Key Challenges
The Bull Shoals Service Bridge is a critical structure managed by the U.S. Army Corps of Engineers (USACE) Little Rock District at Bull Shoals Dam and Lake, located on the White River along the Arkansas-Missouri border near Mountain Home, Arkansas. Completed in 1951, Bull Shoals Dam is a major multi-purpose project providing flood risk reduction, hydropower, water supply, recreation, and environmental stewardship. The service bridge provides essential access for dam operations, maintenance, and inspections over the pristine waterway and dam infrastructure.
This environmentally sensitive and operationally critical location presented significant challenges for our cleaning and painting project:
- Difficult and hazardous access: The bridge’s elevated position over the dam and lake, combined with its structural design, required specialized rigging, scaffolding, and work platforms in a remote, high-elevation setting with limited staging areas.
- High concentration of lead-based paint over a pristine waterway: Decades of exposure had left legacy lead coatings that posed serious risks of environmental contamination to the sensitive aquatic ecosystem below, which supports fisheries, recreation, and downstream water quality.
- Strict USACE Environmental, Safety, and Health (ESH) protocols: All work had to comply with rigorous federal standards for hazardous material handling, air and water quality protection, worker safety, and zero-discharge requirements in a protected natural area.
These factors demanded meticulous planning to protect the environment, ensure public and operational safety, and maintain the bridge’s structural integrity without interrupting USACE dam functions.
How We Met the Challenge
Our team successfully delivered a high-quality, long-lasting restoration of the Bull Shoals Service Bridge while fully adhering to USACE standards and protecting the surrounding pristine environment.

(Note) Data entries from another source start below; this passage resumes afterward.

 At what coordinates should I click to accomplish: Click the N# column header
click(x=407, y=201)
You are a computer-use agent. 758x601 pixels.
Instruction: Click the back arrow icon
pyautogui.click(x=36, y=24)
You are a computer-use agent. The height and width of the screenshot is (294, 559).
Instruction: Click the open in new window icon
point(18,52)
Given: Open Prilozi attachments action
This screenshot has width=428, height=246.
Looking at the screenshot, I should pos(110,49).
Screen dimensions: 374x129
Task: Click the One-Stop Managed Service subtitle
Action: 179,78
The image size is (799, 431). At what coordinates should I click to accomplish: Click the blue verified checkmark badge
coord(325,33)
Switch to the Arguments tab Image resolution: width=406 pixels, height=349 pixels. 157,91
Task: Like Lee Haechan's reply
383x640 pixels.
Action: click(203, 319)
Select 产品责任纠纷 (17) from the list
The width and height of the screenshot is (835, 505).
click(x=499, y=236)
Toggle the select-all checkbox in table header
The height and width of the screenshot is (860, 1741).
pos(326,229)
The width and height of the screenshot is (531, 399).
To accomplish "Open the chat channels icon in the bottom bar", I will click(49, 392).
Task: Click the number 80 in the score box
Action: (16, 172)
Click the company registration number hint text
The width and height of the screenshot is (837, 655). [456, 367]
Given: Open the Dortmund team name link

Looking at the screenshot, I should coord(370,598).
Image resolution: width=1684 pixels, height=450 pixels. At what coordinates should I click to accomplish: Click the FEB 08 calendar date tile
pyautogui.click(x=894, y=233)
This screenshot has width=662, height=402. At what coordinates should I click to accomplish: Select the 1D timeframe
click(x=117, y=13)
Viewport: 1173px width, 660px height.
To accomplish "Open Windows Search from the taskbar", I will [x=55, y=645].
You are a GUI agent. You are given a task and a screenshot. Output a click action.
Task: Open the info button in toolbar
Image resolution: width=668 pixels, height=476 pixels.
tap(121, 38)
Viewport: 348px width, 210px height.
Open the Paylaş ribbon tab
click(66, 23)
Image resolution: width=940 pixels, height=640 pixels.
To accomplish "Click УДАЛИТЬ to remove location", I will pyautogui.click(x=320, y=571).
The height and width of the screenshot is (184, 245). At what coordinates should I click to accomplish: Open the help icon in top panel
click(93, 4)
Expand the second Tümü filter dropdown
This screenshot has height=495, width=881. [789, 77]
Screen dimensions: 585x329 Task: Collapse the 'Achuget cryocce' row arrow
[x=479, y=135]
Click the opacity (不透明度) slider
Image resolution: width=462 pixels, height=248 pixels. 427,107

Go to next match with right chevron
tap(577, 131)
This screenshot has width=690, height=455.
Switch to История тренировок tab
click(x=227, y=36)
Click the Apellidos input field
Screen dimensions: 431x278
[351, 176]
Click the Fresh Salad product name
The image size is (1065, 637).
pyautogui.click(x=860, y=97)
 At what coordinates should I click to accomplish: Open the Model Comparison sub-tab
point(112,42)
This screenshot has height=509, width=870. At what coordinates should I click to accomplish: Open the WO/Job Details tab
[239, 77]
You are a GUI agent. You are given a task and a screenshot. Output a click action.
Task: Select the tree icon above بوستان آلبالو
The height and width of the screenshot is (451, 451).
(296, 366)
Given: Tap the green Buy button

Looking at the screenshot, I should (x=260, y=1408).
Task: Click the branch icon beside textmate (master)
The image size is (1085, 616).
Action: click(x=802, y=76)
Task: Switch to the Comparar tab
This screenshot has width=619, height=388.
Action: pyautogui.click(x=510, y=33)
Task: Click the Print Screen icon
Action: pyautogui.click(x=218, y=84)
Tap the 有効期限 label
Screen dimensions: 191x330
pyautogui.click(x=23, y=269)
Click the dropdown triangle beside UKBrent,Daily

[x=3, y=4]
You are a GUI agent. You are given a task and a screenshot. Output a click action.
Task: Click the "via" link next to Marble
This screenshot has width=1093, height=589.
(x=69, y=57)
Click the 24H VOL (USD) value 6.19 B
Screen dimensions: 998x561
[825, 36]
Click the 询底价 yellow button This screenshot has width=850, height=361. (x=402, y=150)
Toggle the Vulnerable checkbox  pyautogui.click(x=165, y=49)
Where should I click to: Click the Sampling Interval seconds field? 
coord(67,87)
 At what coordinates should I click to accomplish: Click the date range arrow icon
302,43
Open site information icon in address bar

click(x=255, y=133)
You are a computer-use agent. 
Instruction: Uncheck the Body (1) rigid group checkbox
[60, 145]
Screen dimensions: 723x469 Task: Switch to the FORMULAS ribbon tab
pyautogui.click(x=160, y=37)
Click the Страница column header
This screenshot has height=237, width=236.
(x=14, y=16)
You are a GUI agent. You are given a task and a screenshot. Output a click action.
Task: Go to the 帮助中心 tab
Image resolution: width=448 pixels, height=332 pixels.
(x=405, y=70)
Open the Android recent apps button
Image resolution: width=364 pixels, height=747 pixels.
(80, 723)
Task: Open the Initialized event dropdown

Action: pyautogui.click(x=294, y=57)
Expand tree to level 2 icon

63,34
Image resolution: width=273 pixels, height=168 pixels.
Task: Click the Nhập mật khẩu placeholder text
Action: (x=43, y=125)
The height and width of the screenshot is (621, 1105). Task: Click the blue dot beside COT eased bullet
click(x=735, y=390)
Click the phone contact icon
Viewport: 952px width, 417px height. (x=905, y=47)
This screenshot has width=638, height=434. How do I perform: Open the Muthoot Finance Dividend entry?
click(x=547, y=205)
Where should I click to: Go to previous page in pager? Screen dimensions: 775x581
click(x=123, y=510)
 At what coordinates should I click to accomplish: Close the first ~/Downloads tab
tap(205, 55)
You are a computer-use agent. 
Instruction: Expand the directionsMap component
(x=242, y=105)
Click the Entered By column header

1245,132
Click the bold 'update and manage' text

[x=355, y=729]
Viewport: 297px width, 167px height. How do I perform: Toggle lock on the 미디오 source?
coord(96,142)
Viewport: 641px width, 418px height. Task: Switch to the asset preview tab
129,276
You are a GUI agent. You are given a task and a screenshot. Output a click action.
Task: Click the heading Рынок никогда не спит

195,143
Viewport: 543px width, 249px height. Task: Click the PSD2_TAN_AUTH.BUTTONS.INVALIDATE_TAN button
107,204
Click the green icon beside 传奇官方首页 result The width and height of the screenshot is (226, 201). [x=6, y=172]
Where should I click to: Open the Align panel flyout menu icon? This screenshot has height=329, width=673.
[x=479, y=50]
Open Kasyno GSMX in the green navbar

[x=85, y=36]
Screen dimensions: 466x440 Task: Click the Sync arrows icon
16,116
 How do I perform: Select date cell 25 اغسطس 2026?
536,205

We accomplished this through advanced containment, rigorous monitoring, and specialized coating application:
- SSPC Class 1A Containment: We engineered and installed a full SSPC Class 1A (highest level) containment system — a completely sealed, negative-pressure enclosure designed for hazardous paint removal over sensitive areas. This system captured 100% of debris, dust, and lead particles, preventing any release into the waterway or atmosphere below.
- High-volume air monitoring: Continuous, high-volume air sampling and real-time monitoring were conducted throughout the project to verify compliance with strict exposure limits, ensuring worker safety and confirming zero off-site migration of contaminants.
- Application of the USACE 3AZ coating system: After thorough surface preparation, we applied the specified USACE vinyl-based 3-A-Z system.
By combining expert access solutions, state-of-the-art containment technology, and precise execution under demanding regulatory oversight, we completed the project with zero environmental incidents. The Bull Shoals Service Bridge now stands protected for decades to come.